I'm kind of in a silent struggle and I joined this site to get the much needed companionship.

Here's my story..((warning: not for youngsters)

I remember being in 2nd grade and not wanting to wear a dress for picture day.  In high school I was on the school swim team, city league swim team, basketball team, and school leadership.  You would think that I would thin because of all the activity but I always had that dreaded POUCH.  If only I had realized how pretty I really was...

After I graduated High School I moved away and begun using drugs.  I was on speed for four years.  I began a daily user pretty quickly.  I felt pretty, got positive feedback, soo much attention from men, felt fun and exciting, and could party all night and work all day.  I convinced myself I needed the drugs to work as much as I did.  Drugs to make money to get drugs to make money...vicious circle.
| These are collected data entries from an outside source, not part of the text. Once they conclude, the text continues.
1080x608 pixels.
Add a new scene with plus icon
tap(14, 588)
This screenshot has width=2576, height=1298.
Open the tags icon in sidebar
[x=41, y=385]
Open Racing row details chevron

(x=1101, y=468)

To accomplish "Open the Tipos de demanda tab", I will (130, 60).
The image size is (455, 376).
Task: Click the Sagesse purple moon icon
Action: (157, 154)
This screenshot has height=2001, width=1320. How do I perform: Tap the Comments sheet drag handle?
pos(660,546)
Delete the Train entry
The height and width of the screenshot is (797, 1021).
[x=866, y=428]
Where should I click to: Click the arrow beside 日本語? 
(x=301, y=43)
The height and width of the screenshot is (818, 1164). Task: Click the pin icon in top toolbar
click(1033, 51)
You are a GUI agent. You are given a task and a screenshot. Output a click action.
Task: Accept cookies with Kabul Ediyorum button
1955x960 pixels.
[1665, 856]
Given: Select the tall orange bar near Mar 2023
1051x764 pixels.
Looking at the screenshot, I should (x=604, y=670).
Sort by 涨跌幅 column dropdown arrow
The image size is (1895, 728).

Things fell apart out of town and I moved back.  I started to use so much that I would drink to calm the high, then get high to sober up.  I spent so much money just to feel NORMAL.  Eventually my life caught up with me.  I lost my job and got a DUI.  I ended up getting kicked out of the DUI classes because I was always late.  Even if I had nothing to do all day I would late.  A tweeker is always at least 15 minutes late.  Being kicked out of the program got my license taken-and that saved my life.

My mom freaked out and took my car.  There was suddenly no way to get a sack.  I gained so much weight.  I hadn't eaten in four years.  I would eat slimfast optima bars and that would be it for two days.  Food was forced the whole time I was using.  Suddenly everything I tasted was soooo amazing and I never ever felt full.  I would eat all day long and then when my parents got home I would eat dinner with them, and again when they went to bed.  I replaced smokin speed with smokin pot.  Smoking pot didn't help the eating problems. I gained 100 pounds within a year.  I stopped going out and became embarassed when I did go out ( I was a cocktail waitress and knew everyone out and I had gone from hottie to FATTY)

I may be fat now but I'm a better person.  I used drugs mostly on the downlow and not many people really caught on.  So when they see that I've gained so much weight I can't really say why.  It just looks like i blew up.  I'm clean now, I'm a math major with honors at my college, I have self respect again, I realize how pretty I was when I always thought I was fat.

My ultimate goal is to get to the weight that I was when I was using (which isn't realistic but looks great on me 170 lbs).  I just want to get there so that there is NEVER EVER EVER EVER EVER another excuse to fall back into that life.  I'm proud of far i've come but damn I wanna be pretty again.

To who ever has gotten this far- I appreciate it and I would love to be friends.

.:.

ps. im not going to re-read this for typos because i'll just end up deleting it haha.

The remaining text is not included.